As caregivers, the only way we can find compassion is to somehow find the strength to put ourselves aside for a moment, take a step back and imagine what life is like for the person we’re caring for. Not easy to do, but critical. Coming from that kind of compassion just might make acceptance and caring for someone who is mentally ill just a little less difficult. I wish I had arrived at that before I lost my mother, because I know it would have made a real difference in how I cared for her.

So when it comes to overall best practices for families, I must reiterate the importance of compassion. Whether you are a caregiver of a loved one with mental illness or not, cultivating rich empathy in the family is the first step. Our family members are the people who know us best. They are the ones who celebrate our victories and support us when we stumble. When we share a meal or a conversation together, we are connected by love. But do we make the time for that?

It’s easy to get caught up in the rat race of life and become so consumed in our many responsibilities and obligations. And, it’s easy to be so plugged in to our phones and devices that we forget how important it is to just pause, look up and connect with each other—eye balls to eye balls.
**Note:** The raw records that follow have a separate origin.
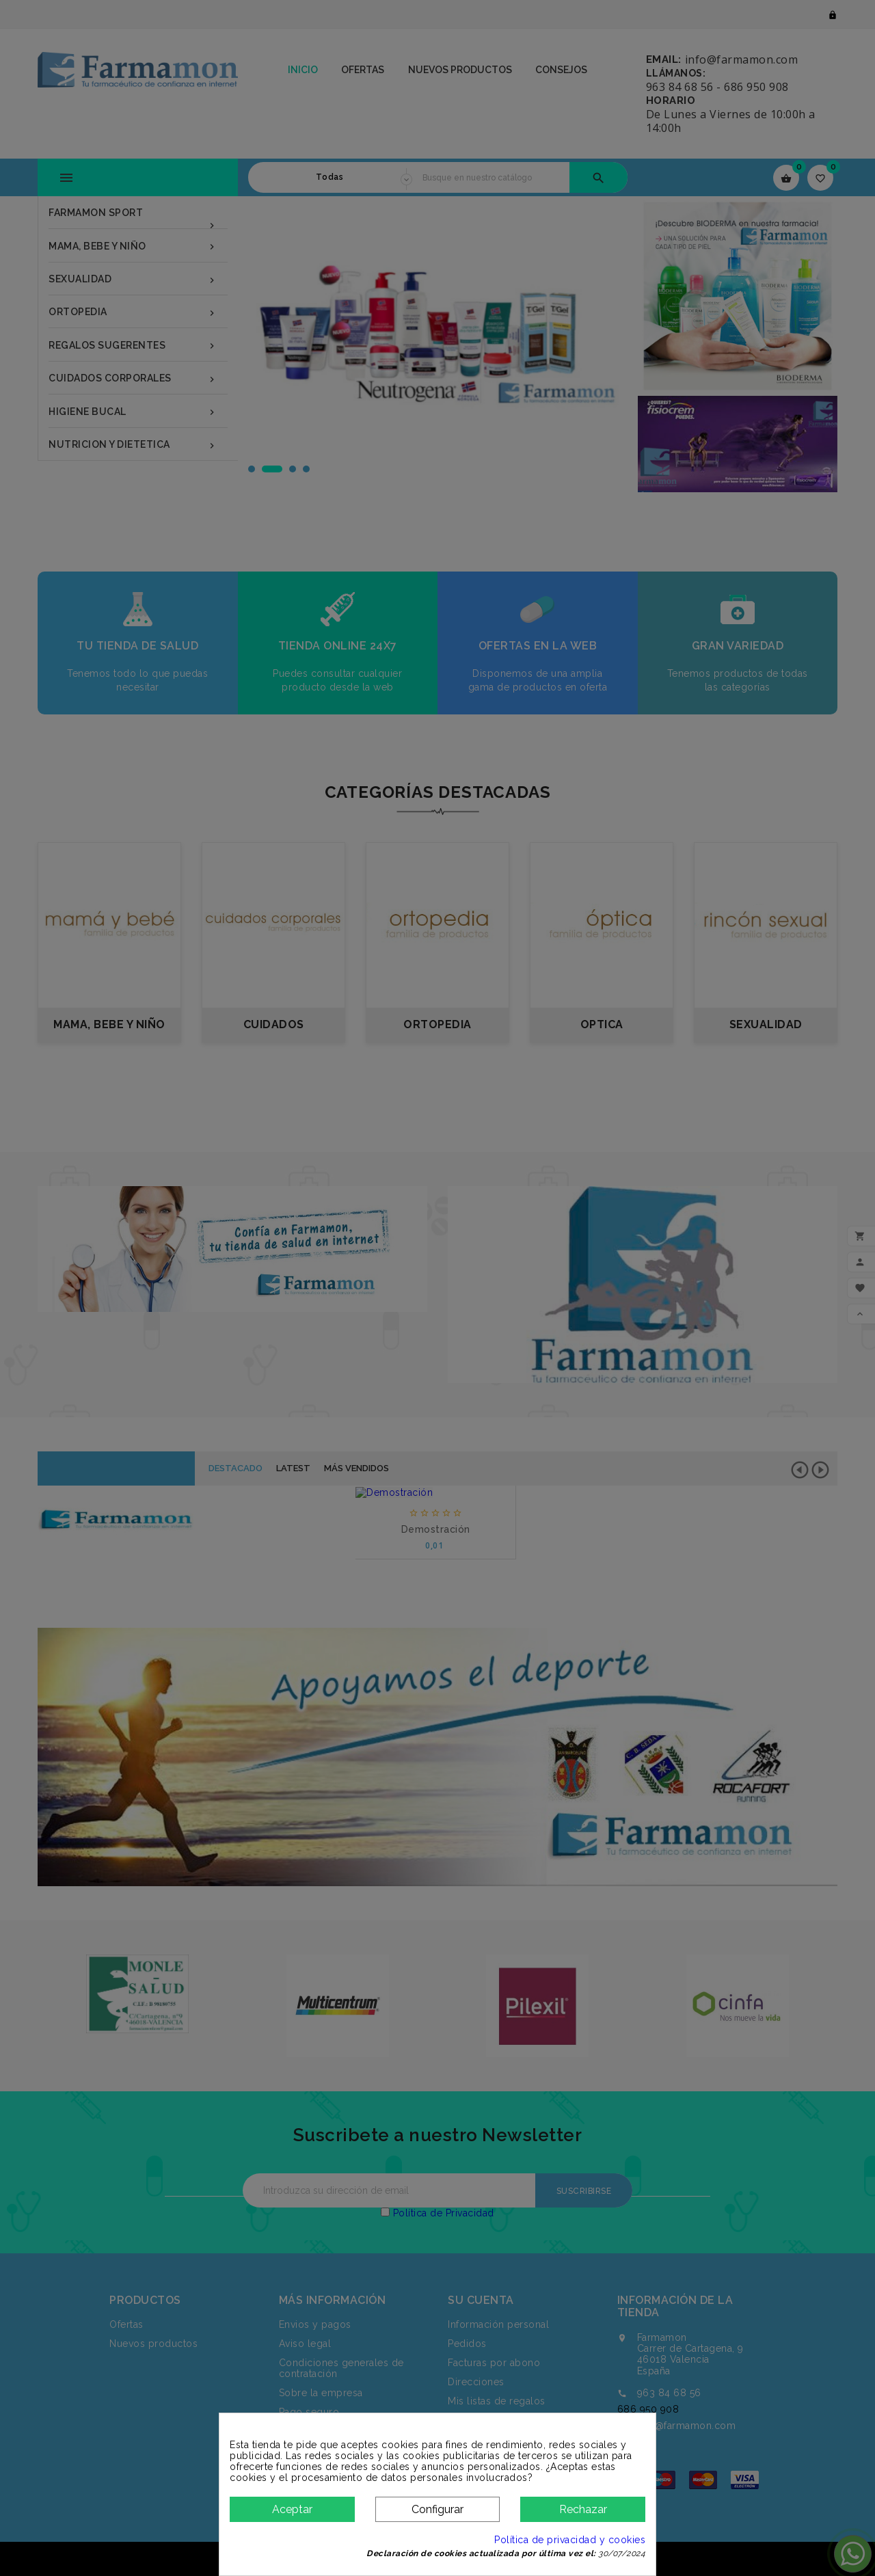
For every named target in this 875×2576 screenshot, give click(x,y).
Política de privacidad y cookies (569, 2539)
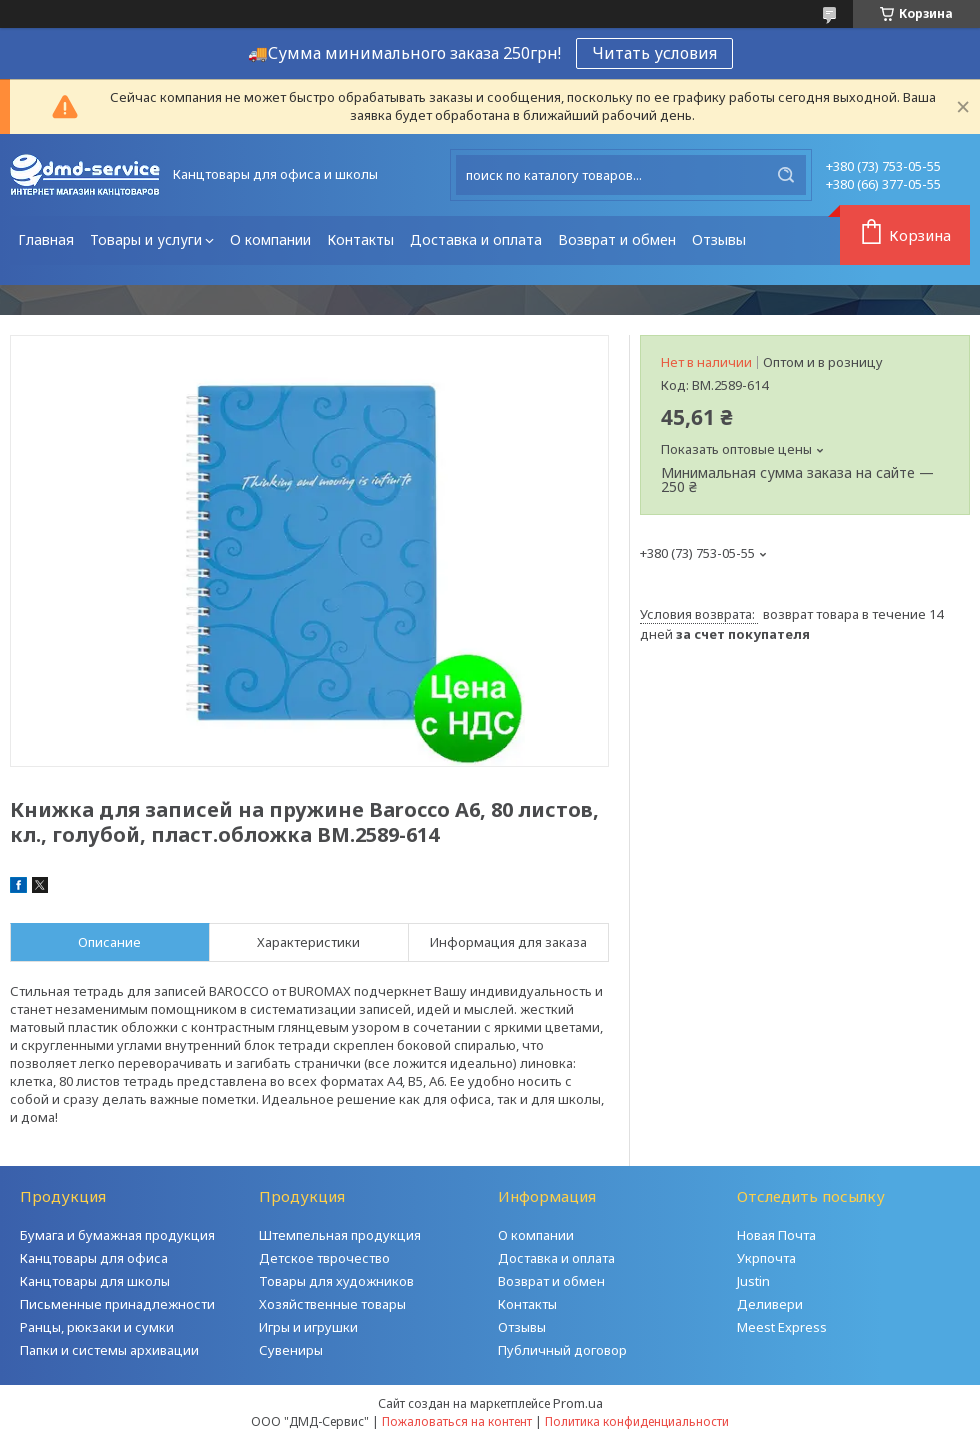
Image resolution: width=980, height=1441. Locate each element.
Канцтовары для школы (95, 1281)
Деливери (770, 1304)
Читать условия (654, 53)
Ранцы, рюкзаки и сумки (97, 1327)
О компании (270, 239)
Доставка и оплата (476, 239)
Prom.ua (578, 1403)
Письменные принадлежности (117, 1304)
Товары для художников (336, 1281)
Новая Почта (776, 1235)
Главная (46, 239)
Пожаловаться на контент (457, 1421)
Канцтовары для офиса (94, 1258)
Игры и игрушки (308, 1327)
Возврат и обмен (617, 239)
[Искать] (786, 175)
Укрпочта (766, 1258)
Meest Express (782, 1327)
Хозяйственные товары (332, 1304)
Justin (753, 1281)
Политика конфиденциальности (637, 1421)
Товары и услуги (146, 239)
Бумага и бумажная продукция (117, 1235)
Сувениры (291, 1350)
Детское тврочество (324, 1258)
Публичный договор (562, 1350)
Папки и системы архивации (109, 1350)
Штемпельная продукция (340, 1235)
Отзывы (719, 239)
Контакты (360, 239)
That connection is what helps us to better care for our loved ones.

If you’re looking to do your best for your loved ones, you’ll want to:

  • Connect: An unspoken vibe exists when we are really connected to each other. Make sure you take the time to cultivate and protect that. Having rituals like eating meals together so that you can check-in on each other is important. Being aware and connected will afford you the ability to take notice of shifts in patterns or dispositions of those you love. I love the exercise of asking each other to identify the lowlights and highlights of the day. That’s a good way to put the not-so-good to rest and celebrate the good.
  • Talk: Creating an environment of love and acceptance in the home can serve your family more than you know. Fostering a space for authentic conversation is equally important. Shame and fear are diminished when there is open conversation and acceptance of each other.
  • Educate: Awareness of the signs and symptoms of depression and suicide are imperative so that you know what the warning signs actually look like. Just like first aid or CPR, you want to be in the best possible position to help your loved one in a moment of need.
  • Lead by example: If you make time to create balance in your own life by nourishing your body and your mind through good eating habits, regular exercise and spiritual practices, and engaging in a hobby you are passionate about that fulfills you, your family will take notice and learn from your example. I can’t stress enough how important self-care is, whether you inspire your family to do the same or not. If we don’t take care of ourselves, we can’t take care of our loved ones. Think about the airplane/oxygen mask example. You have to put the mask on yourself first, before you can help others. So if you aren’t feeling your physical or emotional best, pause, and take the time you need to get centered and find that balance. Stand up for your own wellbeing and take a day to recharge and rejuvenate yourself. You and your family will only benefit.

I hope these tips have provided you with a little something, even if that was just a good reminder.  We are in this thing called life together.  With a little effort, we can help each other in powerful ways that will make a real difference.